Dataset entries:

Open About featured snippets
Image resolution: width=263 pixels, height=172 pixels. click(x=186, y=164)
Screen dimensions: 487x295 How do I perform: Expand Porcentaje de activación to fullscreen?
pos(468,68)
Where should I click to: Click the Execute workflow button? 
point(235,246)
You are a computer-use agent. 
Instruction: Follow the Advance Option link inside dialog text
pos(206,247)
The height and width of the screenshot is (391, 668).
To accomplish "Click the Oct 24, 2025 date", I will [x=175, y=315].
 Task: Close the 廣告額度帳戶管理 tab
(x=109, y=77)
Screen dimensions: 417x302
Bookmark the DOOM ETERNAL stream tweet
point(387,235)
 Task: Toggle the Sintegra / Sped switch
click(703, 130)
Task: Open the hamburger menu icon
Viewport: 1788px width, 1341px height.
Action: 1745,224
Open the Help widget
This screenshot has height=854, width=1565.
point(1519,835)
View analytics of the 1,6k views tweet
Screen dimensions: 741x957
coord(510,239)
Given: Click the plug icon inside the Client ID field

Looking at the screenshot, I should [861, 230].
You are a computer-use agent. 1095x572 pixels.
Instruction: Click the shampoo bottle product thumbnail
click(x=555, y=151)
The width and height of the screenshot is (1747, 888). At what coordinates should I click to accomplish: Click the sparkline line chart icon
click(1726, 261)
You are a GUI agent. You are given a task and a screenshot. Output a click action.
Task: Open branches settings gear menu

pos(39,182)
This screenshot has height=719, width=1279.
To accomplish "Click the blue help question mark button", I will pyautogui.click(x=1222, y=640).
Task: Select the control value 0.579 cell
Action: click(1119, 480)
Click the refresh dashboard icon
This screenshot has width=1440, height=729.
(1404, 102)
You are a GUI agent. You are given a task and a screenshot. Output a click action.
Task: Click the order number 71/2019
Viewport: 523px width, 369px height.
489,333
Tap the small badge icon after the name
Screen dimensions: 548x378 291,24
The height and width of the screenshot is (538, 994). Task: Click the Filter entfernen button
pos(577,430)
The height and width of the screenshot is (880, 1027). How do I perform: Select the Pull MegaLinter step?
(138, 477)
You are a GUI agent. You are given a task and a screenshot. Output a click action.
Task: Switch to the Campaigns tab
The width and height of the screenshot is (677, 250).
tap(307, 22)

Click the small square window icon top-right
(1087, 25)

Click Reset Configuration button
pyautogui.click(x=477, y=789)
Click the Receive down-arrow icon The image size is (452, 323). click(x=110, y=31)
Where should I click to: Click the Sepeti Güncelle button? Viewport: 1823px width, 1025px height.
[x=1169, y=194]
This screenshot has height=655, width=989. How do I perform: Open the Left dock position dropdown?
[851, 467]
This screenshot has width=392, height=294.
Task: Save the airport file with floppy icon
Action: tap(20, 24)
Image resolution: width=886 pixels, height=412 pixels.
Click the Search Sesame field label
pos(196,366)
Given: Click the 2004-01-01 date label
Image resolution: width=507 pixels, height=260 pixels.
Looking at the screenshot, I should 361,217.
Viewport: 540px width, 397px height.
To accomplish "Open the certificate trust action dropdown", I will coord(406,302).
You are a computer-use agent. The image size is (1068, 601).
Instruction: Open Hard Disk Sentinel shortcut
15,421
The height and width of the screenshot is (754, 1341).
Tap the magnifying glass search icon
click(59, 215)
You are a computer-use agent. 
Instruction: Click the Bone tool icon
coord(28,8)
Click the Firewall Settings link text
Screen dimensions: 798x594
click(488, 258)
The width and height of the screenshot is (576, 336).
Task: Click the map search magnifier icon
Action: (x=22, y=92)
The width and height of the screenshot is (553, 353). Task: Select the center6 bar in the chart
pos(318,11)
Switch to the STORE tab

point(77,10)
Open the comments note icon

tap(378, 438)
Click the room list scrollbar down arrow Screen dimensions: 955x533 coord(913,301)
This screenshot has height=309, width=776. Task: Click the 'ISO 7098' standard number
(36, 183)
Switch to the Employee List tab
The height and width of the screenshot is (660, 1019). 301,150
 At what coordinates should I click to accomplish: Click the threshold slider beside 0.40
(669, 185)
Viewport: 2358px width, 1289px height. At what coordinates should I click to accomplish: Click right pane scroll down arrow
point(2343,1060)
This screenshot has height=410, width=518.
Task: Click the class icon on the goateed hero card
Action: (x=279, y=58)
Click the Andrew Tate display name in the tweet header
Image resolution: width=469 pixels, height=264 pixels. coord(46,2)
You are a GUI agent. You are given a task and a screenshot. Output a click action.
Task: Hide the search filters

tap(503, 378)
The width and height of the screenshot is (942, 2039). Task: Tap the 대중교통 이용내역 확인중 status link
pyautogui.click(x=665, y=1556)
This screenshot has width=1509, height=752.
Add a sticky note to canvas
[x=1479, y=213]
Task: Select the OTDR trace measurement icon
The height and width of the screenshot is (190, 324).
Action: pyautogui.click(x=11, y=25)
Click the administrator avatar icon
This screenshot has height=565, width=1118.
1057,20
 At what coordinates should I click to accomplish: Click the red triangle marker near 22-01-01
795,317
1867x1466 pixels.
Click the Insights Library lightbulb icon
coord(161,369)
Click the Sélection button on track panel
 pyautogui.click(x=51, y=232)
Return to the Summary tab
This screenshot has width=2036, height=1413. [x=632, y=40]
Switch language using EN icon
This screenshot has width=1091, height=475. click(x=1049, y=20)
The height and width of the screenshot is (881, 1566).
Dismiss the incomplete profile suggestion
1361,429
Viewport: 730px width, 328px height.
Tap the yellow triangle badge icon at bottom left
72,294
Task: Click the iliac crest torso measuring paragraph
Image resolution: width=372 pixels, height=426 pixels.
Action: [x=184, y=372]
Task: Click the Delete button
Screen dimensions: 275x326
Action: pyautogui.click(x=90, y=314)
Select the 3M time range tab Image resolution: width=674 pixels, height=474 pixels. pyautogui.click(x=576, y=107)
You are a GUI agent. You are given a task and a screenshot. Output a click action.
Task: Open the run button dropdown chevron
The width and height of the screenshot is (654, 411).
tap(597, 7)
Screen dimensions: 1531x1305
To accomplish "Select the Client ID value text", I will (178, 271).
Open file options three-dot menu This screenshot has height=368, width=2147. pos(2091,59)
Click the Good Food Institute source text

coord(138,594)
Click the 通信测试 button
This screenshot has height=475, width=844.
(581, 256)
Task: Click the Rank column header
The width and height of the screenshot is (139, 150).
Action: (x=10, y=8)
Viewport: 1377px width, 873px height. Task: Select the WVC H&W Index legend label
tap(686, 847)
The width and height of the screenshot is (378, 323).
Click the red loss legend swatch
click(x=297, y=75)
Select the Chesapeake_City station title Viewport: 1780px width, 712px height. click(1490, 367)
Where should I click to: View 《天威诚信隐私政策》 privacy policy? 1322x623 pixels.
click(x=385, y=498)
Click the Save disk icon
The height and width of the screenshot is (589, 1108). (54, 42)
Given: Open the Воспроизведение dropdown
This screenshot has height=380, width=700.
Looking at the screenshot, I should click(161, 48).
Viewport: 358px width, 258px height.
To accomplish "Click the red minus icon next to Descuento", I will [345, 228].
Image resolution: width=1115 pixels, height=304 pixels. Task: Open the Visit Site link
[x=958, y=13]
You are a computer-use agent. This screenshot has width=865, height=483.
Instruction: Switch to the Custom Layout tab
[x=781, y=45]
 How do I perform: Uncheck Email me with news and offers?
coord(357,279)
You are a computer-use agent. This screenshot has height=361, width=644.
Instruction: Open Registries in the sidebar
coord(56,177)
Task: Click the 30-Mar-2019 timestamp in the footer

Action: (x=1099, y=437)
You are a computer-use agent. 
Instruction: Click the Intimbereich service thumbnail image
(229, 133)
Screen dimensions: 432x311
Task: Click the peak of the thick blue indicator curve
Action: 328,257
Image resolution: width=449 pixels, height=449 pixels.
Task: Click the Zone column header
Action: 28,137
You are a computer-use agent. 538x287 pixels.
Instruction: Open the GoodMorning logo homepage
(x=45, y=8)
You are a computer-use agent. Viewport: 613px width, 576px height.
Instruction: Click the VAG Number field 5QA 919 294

GOAL OF THE EXERCISE: Pick out every line above that contains the word "dropdown" and copy each one in full.

OUTPUT BELOW:
This screenshot has height=655, width=989. How do I perform: Open the Left dock position dropdown?
To accomplish "Open the certificate trust action dropdown", I will coord(406,302).
Task: Open the run button dropdown chevron
Given: Open the Воспроизведение dropdown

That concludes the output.